▶ [What you should do]
Rewrite the records from the line that contains "Photo (812, 116)" through the end of the records, inclusive, as a Markdown table with the columns Row and Text. Skip blank lines and leave out the pictures.

-- BEGIN Given data --

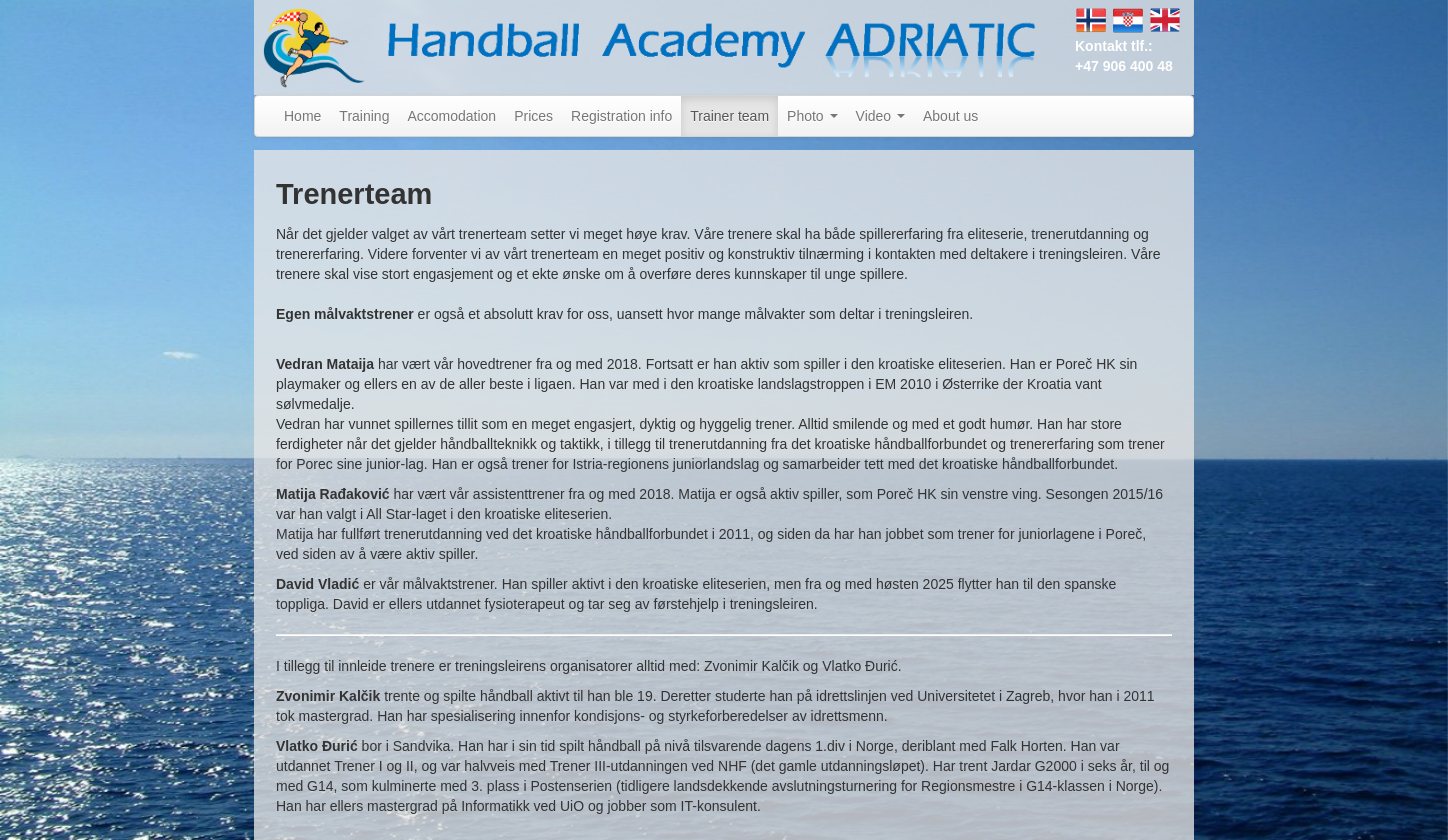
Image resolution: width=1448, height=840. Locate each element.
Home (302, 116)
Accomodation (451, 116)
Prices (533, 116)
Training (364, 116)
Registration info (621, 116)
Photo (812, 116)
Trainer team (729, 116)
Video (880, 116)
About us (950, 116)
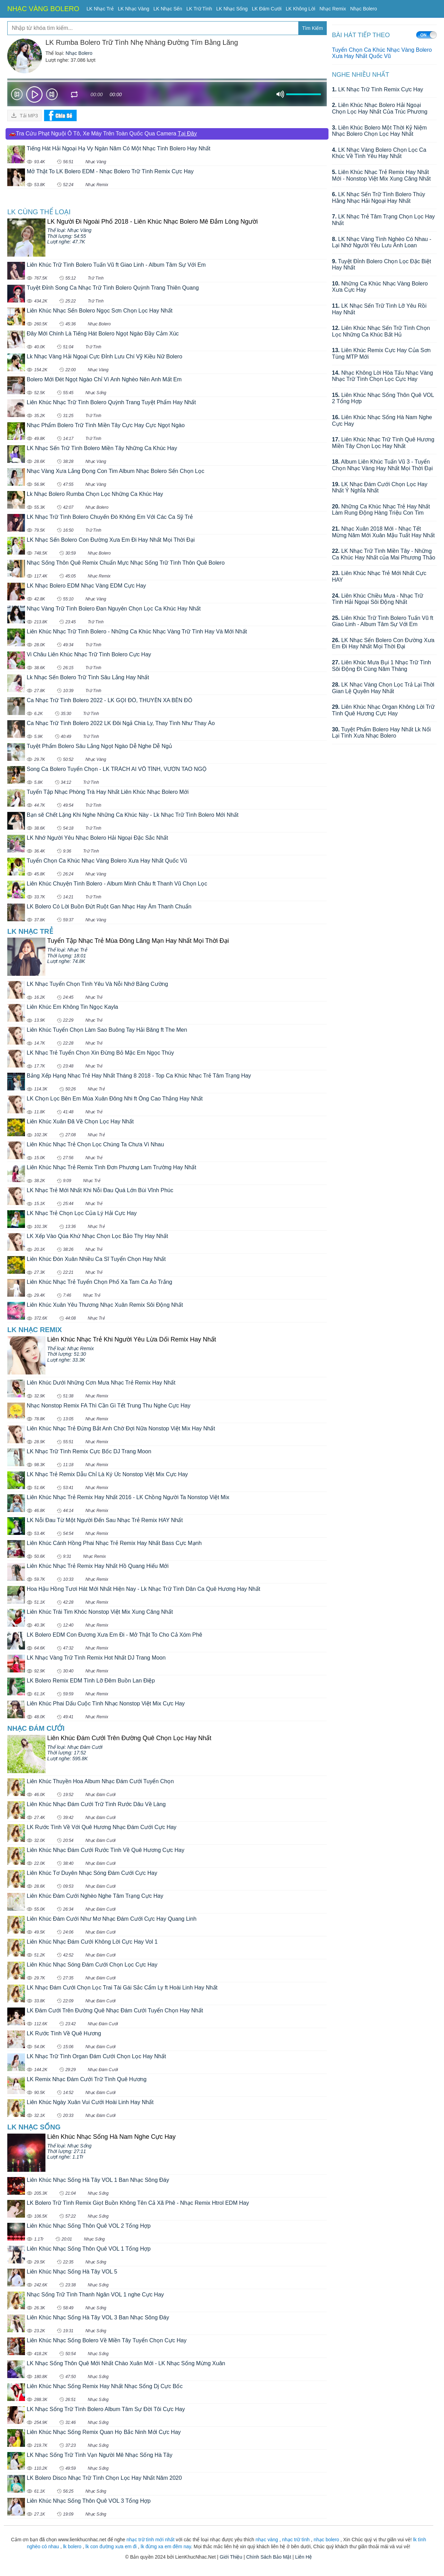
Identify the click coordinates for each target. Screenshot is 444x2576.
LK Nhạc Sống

-- END Given data --

▶ [Solution to the problem]
| Row | Text |
|---|---|
| 1 | Photo (812, 116) |
| 2 | Trainer team (729, 116) |
| 3 | Video (880, 116) |
| 4 | About us (950, 116) |
| 5 | Identify the click coordinates for each target. Screenshot is 444x2576. |
| 6 | LK Nhạc Sống |